185P/Petriew

Discovery
- Discovered by: Vance Avery Petriew
- Discovery date: 18 August 2001

Designations
- Alternative designations: P/2001 Q2, P/2007 A3

Orbital characteristics
- Epoch: 17 April 2015
- Aphelion: 5.267 AU
- Perihelion: 0.934 AU
- Semi-major axis: 3.100 AU
- Eccentricity: 0.6988
- Orbital period: 5.46 years
- Inclination: 13.997°
- Longitude of ascending node: 214.101°
- Argument of periapsis: 181.938°
- Last perihelion: 12 July 2023
- Next perihelion: 26 December 2028
- T_{Jupiter}: 2.750
- Earth MOID: 0.061 AU
- Comet total magnitude (M1): 13.6

= 185P/Petriew =

Comet

185P/Petriew is a periodic comet with an orbital period of 5.5 years. It was discovered by amateur astronomer Vance Avery Petriew on 18 August 2001.

== Observational history ==
Vance Avery Petriew discovered the comet visually with a 0.51-m reflector telescope during a star party in Cypress Hills, Canada, on 18 August 2001, while he was searching for the Crab Nebula. He became the third Canadian amateur astronomer to discover a comet. Petriew estimated that the comet had an apparent magnitude of 11, a coma about three arcminutes across and no tail. For the discovery V. A. Petriew was awarded the Edgar Wilson Award in 2002. The comet was also observed by other participants of the party. Alan Hale imaged the comet with a CCD on 19 August and estimated the comet had an apparent magnitude of about 13.

The comet continued to brighten during August, reaching magnitude 10. The coma diameter was reported to be 2 to 4 arcminutes. No tail was observed visually, but CCD imaging revealed the presence of a narrow tail. The comet was observed spectographically in September 2001 and was found to have normal production rates of diatomic carbon and water for a Halley-type comet. The comet was quickly found to be periodic, with a period of about 5.5 years. The comet had approached Jupiter to a distance of 0.146 AU on 3 July 1982 and as a result its perihelion distance was decreased from 1.37 AU to 1.00 AU.

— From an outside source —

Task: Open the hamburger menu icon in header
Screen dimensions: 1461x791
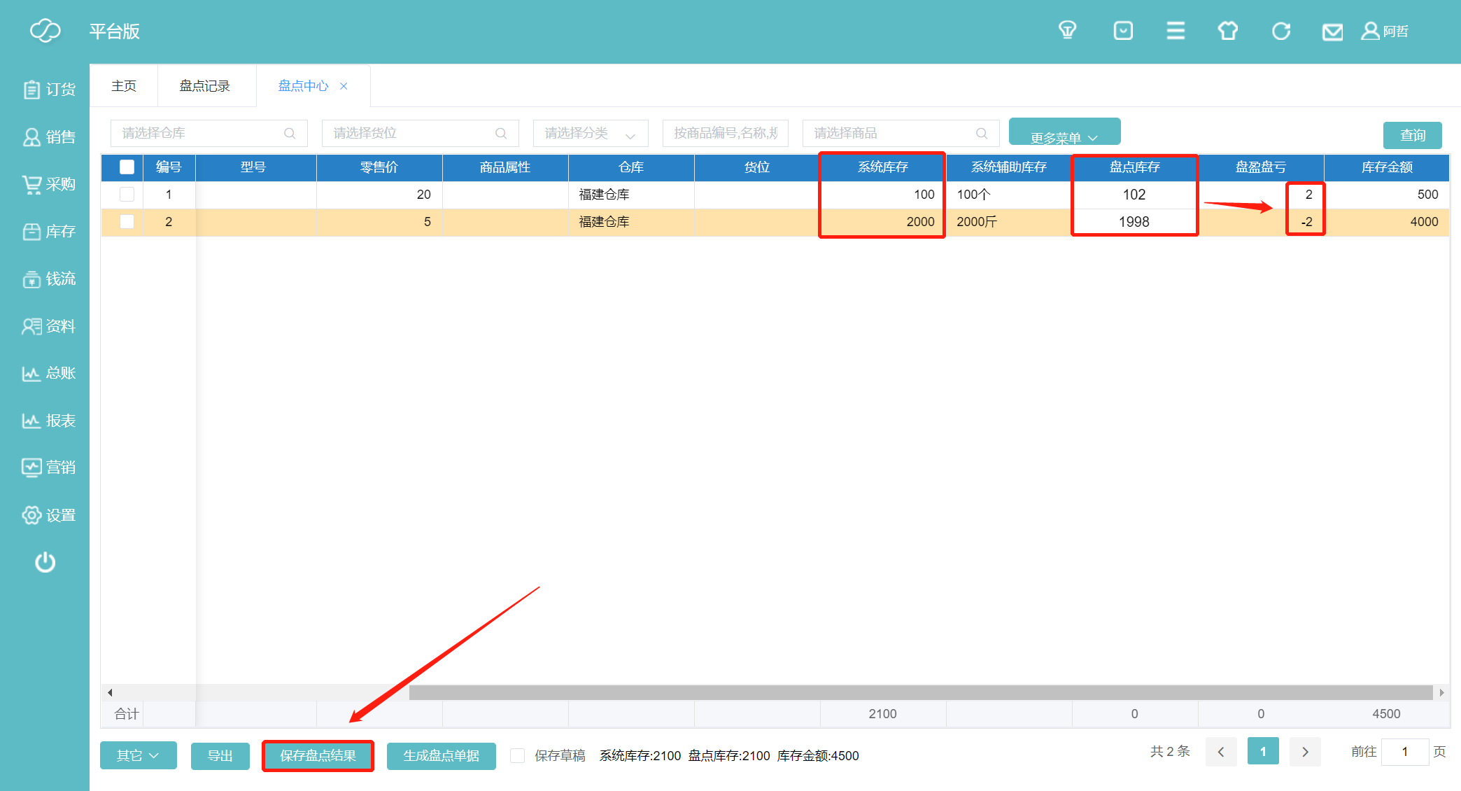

The comet was recovered on 11 January 2007 by F. Fratev, E. Mihaylova, and A. Kirchev using a 0.25m reflector telescope at Zvezdno Obshtestvo Observatory in Plana, Bulgaria. The comet then had an apparent magnitude of 16.1 and a diffuse coma 0.2 arcminutes across. After recovery, the comet was given the number 185P.

== Meteor showers ==
185P/Petriew could be the parent body of a meteor shower that was first observed on 26–27 October 2024 with a radiant in Lyra.